Your answer should be one number, the count of lines in the records that carry the string "computer".

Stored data
= = =
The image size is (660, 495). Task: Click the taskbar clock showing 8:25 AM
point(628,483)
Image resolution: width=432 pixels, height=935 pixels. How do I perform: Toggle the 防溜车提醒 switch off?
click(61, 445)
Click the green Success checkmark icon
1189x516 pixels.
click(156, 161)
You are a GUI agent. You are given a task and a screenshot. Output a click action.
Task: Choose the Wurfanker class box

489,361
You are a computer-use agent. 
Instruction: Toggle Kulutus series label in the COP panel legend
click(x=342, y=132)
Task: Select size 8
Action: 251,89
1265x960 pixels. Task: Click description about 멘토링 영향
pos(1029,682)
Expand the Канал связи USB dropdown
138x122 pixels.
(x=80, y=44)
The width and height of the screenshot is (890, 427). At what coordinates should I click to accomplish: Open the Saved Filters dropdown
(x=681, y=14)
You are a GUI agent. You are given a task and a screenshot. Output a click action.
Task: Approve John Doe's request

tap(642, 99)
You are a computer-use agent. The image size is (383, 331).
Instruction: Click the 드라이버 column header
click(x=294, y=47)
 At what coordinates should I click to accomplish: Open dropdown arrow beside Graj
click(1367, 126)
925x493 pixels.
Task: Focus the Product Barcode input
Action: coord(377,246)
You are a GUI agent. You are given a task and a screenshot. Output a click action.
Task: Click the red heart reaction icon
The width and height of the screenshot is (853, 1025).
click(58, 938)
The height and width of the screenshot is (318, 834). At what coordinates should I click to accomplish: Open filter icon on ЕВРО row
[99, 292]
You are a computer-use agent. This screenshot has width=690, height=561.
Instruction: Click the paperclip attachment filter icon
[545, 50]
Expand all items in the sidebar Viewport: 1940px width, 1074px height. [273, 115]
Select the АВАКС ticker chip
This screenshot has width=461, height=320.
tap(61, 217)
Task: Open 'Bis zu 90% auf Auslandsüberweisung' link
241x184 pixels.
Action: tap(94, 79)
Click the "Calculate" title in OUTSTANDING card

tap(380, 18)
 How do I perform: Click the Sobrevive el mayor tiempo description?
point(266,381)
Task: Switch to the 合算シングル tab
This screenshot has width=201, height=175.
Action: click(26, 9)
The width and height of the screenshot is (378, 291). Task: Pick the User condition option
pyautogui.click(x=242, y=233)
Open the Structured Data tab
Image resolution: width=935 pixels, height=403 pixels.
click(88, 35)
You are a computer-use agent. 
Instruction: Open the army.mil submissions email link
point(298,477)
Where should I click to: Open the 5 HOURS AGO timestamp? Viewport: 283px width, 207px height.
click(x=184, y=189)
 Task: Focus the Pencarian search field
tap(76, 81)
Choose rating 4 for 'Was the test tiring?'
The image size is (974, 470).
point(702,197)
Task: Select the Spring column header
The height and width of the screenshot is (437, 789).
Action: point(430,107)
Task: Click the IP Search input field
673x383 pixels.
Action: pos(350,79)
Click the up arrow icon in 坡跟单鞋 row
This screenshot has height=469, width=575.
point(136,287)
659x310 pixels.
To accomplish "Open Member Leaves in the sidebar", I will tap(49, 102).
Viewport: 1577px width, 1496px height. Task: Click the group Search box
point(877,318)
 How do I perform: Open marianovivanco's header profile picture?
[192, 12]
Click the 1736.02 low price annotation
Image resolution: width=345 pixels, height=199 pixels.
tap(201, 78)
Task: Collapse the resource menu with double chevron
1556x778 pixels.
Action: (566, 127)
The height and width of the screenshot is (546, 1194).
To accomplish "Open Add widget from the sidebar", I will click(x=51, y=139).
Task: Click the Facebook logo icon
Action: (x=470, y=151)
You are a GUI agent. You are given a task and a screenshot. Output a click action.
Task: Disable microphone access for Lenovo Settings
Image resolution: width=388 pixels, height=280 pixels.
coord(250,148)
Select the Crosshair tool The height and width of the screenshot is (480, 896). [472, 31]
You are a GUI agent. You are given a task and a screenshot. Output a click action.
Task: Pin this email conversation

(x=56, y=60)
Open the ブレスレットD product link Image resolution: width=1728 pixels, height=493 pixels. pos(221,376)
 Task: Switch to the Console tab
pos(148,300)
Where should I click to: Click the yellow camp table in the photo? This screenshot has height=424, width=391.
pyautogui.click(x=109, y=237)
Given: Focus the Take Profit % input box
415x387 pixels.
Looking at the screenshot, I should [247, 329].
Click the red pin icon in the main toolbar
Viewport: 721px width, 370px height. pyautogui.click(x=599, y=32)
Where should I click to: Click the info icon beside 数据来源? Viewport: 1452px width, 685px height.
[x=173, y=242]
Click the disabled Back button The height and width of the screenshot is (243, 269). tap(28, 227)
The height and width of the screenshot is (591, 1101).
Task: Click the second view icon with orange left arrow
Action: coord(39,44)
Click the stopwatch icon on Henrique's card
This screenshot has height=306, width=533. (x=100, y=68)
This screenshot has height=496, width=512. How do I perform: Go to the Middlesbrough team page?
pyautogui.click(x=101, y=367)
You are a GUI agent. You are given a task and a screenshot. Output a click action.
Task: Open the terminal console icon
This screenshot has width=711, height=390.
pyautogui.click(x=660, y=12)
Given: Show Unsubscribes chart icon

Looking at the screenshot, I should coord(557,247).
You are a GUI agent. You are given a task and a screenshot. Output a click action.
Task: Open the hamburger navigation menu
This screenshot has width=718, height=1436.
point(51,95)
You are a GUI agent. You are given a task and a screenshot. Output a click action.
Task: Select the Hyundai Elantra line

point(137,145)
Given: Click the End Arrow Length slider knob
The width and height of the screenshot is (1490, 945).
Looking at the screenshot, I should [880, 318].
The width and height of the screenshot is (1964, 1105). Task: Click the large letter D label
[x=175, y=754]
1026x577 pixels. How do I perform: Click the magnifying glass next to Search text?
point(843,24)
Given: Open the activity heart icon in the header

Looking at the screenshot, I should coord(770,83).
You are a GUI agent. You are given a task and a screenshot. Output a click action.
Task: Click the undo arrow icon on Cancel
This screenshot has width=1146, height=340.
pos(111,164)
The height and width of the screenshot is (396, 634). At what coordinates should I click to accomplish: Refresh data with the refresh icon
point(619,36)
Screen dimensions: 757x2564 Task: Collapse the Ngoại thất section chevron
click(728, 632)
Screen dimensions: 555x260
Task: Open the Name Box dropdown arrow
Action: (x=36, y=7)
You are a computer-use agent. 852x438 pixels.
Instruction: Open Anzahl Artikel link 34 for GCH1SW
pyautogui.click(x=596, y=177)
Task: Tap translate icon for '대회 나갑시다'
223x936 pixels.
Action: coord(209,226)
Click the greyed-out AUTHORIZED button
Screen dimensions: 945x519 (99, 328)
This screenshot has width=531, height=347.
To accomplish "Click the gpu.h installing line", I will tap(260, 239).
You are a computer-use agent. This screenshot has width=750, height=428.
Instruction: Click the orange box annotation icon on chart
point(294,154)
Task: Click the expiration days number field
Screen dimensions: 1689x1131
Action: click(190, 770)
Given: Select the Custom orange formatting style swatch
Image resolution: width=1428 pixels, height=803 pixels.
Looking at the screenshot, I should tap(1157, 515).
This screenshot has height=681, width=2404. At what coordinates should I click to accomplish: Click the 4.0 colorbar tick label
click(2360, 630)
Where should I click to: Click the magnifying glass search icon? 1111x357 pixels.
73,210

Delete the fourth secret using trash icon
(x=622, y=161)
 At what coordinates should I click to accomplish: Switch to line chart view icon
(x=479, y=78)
= = =
- [RESPONSE FOR THIS EXERCISE] 6